The day before my birthday, I attended the funeral of a young woman that had made a bigger impact on the world in 23 years than most people could do in 100. She lived her life the way that we all should: without fear, reservation, or time wasted on worry or regret. She never categorized life's events as fair or unfair. Instead, she took it day by day, crossing each bridge as she got to them. She appreciated the simple things, like Sunday afternoon drives, laughing until it hurt, the way the sunlight reflected off of the lake, and how the leaves changed colors as each summer turned into fall. She loved her friends more than anything in the entire world, and she was loved just as much in return. I watched those closest to her go through agonizing pain as they tried to cope with the idea of living life without her. I saw them come together as they grieved, forming a bond so strong that nothing will ever be able to break it. Inside each of their hearts, one can find a piece of Callie. When they are all together, those pieces of her become whole again. Wherever they are, she is, too. This is the power of love.

Until now, I thought that throwing away that silly receipt with those beautiful words written on the back meant that I no longer needed it. I now understand that words that powerful are useless sitting inside of a jewelry box. It is my turn to leave them for someone else to find.

"A brief candle; both ends burning
An endless mile; a bus wheel turning
A friend to share the lonesome times
A handshake and a sip of wine
So say it loud and let it ring
We are all a part of everything
The future, present and the past
Fly on proud bird
You're free at last."
-Charlie Daniels


In Loving Memory of Dr. Larry D. Morris, Randall Boggs, and Callie Wright

1 comment:

Dr. Frank Buck said...

Haley,

What a beautiful message as we celebrate All Saints Day and remember those who have passed as well as the saints who are alive and well in our lives.
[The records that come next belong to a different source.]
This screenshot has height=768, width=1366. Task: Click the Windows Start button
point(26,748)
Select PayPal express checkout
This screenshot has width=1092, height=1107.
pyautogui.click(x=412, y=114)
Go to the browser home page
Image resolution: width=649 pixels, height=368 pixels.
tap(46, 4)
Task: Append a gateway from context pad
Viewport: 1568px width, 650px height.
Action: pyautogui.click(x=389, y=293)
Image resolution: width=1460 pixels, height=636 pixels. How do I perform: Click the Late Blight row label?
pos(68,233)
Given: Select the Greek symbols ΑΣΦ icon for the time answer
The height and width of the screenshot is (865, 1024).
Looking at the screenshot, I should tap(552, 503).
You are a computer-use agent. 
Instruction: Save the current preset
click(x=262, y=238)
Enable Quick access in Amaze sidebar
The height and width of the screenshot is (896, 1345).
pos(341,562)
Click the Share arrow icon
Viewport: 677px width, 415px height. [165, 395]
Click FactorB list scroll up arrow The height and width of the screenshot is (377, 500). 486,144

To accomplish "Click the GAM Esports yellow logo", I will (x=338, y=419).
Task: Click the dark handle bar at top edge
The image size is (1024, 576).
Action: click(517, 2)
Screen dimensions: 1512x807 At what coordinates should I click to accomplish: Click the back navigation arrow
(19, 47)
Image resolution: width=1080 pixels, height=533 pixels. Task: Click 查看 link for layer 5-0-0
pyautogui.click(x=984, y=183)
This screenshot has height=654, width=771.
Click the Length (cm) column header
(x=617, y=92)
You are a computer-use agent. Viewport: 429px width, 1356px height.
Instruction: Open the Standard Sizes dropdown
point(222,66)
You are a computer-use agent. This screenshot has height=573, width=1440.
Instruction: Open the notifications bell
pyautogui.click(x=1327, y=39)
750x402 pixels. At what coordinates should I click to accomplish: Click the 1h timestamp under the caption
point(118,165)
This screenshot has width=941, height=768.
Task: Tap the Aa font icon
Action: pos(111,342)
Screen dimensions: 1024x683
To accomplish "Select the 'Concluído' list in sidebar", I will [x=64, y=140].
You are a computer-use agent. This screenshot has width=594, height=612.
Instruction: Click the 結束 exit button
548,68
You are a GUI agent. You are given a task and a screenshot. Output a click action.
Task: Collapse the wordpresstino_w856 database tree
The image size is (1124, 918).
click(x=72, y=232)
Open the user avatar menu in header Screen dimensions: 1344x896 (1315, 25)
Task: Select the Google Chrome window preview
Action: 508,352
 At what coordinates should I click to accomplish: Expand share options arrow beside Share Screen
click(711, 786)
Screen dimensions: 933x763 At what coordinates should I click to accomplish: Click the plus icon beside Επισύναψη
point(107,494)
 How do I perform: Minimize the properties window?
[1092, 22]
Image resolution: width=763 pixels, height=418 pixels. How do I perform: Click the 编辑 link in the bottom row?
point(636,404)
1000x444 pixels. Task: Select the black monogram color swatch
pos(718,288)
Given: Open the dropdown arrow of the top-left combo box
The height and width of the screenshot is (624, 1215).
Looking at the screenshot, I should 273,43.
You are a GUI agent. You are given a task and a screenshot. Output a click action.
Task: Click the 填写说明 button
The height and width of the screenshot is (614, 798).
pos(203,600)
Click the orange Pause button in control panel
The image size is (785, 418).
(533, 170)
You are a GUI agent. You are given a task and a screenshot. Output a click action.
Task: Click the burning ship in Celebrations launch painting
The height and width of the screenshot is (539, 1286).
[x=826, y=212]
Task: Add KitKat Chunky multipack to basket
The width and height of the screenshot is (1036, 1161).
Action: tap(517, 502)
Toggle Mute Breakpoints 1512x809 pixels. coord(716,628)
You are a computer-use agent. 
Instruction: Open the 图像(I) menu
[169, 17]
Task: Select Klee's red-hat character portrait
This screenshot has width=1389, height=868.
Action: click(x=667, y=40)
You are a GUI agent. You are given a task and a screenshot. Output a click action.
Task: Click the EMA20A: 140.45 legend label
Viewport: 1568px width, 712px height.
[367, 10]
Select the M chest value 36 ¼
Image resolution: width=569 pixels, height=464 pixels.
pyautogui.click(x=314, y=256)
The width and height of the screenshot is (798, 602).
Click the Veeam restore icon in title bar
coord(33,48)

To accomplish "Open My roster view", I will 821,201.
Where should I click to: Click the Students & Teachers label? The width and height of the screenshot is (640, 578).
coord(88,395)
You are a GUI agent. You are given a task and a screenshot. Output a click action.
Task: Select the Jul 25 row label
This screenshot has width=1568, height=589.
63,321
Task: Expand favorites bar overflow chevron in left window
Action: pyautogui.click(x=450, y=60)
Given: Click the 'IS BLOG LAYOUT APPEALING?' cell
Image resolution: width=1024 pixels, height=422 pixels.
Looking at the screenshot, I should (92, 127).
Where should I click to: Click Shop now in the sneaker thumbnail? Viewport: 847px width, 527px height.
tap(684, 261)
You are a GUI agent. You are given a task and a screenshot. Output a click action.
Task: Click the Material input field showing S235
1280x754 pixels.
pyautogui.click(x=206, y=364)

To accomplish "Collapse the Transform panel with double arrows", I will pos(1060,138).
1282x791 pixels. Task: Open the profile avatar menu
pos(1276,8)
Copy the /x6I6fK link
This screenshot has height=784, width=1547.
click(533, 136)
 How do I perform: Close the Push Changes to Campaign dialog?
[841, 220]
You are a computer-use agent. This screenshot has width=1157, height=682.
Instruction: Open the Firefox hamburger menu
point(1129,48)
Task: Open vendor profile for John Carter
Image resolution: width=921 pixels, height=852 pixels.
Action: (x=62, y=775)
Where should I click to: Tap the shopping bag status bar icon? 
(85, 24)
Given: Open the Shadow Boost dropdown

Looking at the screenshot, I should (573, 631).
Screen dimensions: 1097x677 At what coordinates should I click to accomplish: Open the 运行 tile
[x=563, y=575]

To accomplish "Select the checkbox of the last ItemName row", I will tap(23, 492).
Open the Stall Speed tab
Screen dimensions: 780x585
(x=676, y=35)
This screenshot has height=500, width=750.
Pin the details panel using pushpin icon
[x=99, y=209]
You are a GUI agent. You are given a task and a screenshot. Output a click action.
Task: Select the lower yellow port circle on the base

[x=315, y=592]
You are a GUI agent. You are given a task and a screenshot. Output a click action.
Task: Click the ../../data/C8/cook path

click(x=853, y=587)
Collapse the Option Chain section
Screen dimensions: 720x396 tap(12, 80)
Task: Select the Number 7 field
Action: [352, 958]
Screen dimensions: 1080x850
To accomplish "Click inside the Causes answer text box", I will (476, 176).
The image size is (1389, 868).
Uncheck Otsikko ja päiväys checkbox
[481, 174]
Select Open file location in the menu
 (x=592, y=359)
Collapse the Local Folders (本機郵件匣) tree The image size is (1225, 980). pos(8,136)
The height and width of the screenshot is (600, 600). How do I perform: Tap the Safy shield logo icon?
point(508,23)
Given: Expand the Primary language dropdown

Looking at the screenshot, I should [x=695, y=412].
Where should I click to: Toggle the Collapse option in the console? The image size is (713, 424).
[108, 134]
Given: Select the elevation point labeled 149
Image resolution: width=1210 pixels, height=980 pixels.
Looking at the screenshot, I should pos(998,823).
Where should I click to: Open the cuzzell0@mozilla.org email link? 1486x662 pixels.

The many set-backs in the life of Abraham Lincoln are well-chronicled,and it has been proposed that he was successful in the country's darkest days primarily because he had experienced and dealt with adversity. He was stronger because of it. So to, I hope that the trials 2009 has brought you serve to make you both compassionate towards others in their plight and tough in dealing with adversity as it comes your way.

It's been two months since you have posted to your blog. Perhaps it's because you have busy with all that goes with the life of a college student in today's world. Perhaps it's because it took that long to compose this one in your mind and get it right. Whatever the case, I am glad you have shared it with the world.